Records from a data source:
※ ※ ※

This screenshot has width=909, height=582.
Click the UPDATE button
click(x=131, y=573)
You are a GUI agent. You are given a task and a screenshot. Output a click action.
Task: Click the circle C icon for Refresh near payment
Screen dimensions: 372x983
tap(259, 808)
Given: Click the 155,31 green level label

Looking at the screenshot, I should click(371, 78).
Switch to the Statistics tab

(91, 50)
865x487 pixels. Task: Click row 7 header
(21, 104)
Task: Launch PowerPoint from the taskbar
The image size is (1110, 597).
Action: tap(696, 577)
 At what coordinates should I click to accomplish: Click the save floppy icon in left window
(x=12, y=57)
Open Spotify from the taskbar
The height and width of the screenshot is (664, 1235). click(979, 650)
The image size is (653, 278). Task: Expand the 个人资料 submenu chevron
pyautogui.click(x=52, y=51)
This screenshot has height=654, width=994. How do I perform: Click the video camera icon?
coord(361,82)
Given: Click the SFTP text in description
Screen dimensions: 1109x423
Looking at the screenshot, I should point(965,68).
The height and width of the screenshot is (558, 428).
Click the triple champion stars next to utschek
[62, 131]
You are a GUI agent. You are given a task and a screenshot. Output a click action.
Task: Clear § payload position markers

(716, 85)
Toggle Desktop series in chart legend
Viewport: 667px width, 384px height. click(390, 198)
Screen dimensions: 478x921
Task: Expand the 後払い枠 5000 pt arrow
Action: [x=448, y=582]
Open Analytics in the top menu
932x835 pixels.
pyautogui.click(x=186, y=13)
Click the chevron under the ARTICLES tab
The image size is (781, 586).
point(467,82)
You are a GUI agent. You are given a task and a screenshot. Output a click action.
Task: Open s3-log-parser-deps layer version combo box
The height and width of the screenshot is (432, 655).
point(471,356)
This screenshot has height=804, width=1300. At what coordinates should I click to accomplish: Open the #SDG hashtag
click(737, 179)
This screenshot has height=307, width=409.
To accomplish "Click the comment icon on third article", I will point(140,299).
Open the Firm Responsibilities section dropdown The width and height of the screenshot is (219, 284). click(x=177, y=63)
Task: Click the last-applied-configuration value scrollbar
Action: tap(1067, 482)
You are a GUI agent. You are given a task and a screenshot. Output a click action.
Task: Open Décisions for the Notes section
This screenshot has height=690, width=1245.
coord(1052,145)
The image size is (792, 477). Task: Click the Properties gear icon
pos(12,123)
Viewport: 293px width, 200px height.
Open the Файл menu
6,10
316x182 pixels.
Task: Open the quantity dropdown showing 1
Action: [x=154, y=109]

※ ※ ※

Exercise.
All records should be returned verbatim, none left out.

Response.
This screenshot has width=909, height=582.
Click the UPDATE button
click(x=131, y=573)
You are a GUI agent. You are given a task and a screenshot. Output a click action.
Task: Click the circle C icon for Refresh near payment
Screen dimensions: 372x983
tap(259, 808)
Given: Click the 155,31 green level label

Looking at the screenshot, I should click(371, 78).
Switch to the Statistics tab

(91, 50)
865x487 pixels. Task: Click row 7 header
(21, 104)
Task: Launch PowerPoint from the taskbar
The image size is (1110, 597).
Action: tap(696, 577)
 At what coordinates should I click to accomplish: Click the save floppy icon in left window
(x=12, y=57)
Open Spotify from the taskbar
The height and width of the screenshot is (664, 1235). click(979, 650)
The image size is (653, 278). Task: Expand the 个人资料 submenu chevron
pyautogui.click(x=52, y=51)
This screenshot has height=654, width=994. How do I perform: Click the video camera icon?
coord(361,82)
Given: Click the SFTP text in description
Screen dimensions: 1109x423
Looking at the screenshot, I should point(965,68).
The height and width of the screenshot is (558, 428).
Click the triple champion stars next to utschek
[62, 131]
You are a GUI agent. You are given a task and a screenshot. Output a click action.
Task: Clear § payload position markers

(716, 85)
Toggle Desktop series in chart legend
Viewport: 667px width, 384px height. click(390, 198)
Screen dimensions: 478x921
Task: Expand the 後払い枠 5000 pt arrow
Action: [x=448, y=582]
Open Analytics in the top menu
932x835 pixels.
pyautogui.click(x=186, y=13)
Click the chevron under the ARTICLES tab
The image size is (781, 586).
point(467,82)
You are a GUI agent. You are given a task and a screenshot. Output a click action.
Task: Open s3-log-parser-deps layer version combo box
The height and width of the screenshot is (432, 655).
point(471,356)
This screenshot has height=804, width=1300. At what coordinates should I click to accomplish: Open the #SDG hashtag
click(737, 179)
This screenshot has height=307, width=409.
To accomplish "Click the comment icon on third article", I will point(140,299).
Open the Firm Responsibilities section dropdown The width and height of the screenshot is (219, 284). click(x=177, y=63)
Task: Click the last-applied-configuration value scrollbar
Action: tap(1067, 482)
You are a GUI agent. You are given a task and a screenshot. Output a click action.
Task: Open Décisions for the Notes section
This screenshot has height=690, width=1245.
coord(1052,145)
The image size is (792, 477). Task: Click the Properties gear icon
pos(12,123)
Viewport: 293px width, 200px height.
Open the Файл menu
6,10
316x182 pixels.
Task: Open the quantity dropdown showing 1
Action: [x=154, y=109]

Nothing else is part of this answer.